Read through the records. Copy each line that has the word "sidebar".

START Listed entries

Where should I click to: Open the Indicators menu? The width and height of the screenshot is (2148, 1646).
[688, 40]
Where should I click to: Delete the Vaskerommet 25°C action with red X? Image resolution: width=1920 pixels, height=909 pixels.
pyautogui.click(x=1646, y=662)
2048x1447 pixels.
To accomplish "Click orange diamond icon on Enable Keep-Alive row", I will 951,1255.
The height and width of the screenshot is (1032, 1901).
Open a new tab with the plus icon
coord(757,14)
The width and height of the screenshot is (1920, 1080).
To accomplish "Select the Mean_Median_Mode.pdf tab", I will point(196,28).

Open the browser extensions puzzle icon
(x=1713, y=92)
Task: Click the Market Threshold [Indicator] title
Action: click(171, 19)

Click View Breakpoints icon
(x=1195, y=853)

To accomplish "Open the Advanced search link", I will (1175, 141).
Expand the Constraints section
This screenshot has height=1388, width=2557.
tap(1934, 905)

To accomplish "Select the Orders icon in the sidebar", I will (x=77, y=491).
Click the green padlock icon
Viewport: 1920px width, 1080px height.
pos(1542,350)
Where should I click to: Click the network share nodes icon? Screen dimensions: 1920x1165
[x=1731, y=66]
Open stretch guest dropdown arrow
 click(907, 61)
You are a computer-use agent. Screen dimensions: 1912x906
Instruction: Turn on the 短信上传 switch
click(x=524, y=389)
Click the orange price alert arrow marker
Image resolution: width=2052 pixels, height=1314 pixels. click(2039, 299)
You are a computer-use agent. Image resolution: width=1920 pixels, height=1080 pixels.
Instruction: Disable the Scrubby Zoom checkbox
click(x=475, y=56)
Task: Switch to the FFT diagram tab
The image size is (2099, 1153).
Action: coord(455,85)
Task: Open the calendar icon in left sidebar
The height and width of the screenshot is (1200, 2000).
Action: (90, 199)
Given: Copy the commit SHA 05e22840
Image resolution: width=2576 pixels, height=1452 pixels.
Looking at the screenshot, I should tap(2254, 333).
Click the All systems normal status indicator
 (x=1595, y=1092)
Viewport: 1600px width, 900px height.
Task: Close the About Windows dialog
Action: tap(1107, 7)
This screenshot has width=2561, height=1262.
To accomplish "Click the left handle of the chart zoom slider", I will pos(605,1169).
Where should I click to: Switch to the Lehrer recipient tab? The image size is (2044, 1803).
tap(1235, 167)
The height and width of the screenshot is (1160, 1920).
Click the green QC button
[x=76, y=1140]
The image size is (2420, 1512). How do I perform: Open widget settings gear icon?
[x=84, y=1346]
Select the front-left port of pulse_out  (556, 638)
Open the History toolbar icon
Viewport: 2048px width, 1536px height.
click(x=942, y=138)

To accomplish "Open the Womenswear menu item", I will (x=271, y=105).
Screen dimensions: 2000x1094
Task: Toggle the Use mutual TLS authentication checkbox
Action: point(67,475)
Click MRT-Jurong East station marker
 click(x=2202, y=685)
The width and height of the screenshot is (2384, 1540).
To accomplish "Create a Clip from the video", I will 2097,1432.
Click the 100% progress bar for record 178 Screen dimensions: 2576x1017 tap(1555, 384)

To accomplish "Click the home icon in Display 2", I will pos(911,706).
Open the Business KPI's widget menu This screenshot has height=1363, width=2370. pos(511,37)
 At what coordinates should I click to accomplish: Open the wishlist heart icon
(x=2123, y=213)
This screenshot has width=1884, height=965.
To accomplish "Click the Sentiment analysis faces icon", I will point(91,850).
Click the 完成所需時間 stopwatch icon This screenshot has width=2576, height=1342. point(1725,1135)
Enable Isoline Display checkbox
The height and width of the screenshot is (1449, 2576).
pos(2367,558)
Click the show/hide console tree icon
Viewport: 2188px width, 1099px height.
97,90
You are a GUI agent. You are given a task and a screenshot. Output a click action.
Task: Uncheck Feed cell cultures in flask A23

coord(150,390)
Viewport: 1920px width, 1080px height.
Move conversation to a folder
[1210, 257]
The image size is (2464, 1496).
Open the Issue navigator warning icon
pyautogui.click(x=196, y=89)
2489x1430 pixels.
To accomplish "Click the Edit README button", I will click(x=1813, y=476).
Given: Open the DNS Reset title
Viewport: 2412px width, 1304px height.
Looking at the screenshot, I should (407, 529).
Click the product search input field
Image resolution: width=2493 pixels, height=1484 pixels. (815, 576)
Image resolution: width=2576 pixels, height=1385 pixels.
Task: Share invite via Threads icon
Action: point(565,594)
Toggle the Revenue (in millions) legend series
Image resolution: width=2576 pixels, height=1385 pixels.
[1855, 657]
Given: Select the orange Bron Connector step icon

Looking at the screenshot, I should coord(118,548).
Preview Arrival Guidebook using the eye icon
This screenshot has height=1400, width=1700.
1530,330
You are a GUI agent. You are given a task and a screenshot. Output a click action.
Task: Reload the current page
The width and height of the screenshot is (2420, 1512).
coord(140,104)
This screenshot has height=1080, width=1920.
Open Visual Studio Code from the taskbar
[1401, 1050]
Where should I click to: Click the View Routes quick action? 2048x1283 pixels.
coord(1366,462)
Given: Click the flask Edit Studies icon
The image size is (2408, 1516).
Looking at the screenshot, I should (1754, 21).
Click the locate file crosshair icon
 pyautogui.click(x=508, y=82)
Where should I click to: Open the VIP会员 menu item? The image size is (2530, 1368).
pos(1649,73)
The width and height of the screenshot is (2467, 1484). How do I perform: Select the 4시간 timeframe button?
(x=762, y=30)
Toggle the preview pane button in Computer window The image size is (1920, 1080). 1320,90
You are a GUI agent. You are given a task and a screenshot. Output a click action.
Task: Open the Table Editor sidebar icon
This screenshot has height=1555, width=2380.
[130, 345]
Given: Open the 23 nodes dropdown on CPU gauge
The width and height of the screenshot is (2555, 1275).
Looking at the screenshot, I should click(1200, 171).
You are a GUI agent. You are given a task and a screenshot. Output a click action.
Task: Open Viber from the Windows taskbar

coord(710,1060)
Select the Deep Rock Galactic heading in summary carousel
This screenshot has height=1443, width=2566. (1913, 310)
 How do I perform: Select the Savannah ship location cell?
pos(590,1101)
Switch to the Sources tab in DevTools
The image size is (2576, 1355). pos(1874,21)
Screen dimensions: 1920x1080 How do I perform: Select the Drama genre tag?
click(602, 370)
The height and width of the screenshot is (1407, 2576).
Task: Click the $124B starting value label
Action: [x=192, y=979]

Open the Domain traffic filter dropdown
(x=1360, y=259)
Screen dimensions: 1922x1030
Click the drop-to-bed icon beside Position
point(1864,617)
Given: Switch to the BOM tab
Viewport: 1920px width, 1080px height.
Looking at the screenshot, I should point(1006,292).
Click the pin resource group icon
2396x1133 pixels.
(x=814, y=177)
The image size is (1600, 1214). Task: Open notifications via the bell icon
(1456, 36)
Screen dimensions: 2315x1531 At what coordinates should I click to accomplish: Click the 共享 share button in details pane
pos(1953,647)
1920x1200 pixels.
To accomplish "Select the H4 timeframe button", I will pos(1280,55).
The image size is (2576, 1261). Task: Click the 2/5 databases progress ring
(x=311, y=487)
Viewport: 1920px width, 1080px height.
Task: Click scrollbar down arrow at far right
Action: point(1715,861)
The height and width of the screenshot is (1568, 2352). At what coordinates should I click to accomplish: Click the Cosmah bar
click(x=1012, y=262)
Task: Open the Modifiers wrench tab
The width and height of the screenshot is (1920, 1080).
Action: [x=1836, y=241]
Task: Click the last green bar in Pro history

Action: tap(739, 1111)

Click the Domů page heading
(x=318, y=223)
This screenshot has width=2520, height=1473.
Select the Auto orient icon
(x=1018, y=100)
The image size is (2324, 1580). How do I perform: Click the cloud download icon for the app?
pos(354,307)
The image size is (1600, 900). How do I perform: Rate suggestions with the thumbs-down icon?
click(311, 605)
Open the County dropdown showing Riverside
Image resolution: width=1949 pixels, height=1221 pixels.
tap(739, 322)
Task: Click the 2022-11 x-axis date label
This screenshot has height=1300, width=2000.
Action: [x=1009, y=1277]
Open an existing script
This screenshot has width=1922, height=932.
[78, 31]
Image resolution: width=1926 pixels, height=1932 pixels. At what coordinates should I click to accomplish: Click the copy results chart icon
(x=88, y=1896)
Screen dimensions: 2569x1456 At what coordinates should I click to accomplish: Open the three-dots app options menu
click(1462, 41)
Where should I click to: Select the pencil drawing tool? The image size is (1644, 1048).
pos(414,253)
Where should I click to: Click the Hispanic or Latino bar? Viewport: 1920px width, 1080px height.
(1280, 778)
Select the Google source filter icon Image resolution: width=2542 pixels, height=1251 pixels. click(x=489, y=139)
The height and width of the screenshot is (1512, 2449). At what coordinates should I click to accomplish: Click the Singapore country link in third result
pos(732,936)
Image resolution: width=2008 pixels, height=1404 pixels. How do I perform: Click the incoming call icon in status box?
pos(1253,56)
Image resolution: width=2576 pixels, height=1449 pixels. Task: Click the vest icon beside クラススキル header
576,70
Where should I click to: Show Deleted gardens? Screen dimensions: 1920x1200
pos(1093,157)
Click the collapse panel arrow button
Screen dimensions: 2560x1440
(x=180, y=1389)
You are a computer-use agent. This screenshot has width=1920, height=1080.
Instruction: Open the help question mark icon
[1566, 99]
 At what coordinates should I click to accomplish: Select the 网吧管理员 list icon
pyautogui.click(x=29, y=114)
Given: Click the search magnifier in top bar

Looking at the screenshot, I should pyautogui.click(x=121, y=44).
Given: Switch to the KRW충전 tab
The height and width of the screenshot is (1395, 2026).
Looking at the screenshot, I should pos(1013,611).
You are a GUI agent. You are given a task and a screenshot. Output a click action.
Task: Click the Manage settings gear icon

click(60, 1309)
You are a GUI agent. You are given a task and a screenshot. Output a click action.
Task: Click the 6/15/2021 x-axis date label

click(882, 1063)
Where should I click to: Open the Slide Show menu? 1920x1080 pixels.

END Listed entries

- _Finished task_:
To accomplish "Select the Orders icon in the sidebar", I will (x=77, y=491).
Task: Open the calendar icon in left sidebar
Task: Open the Table Editor sidebar icon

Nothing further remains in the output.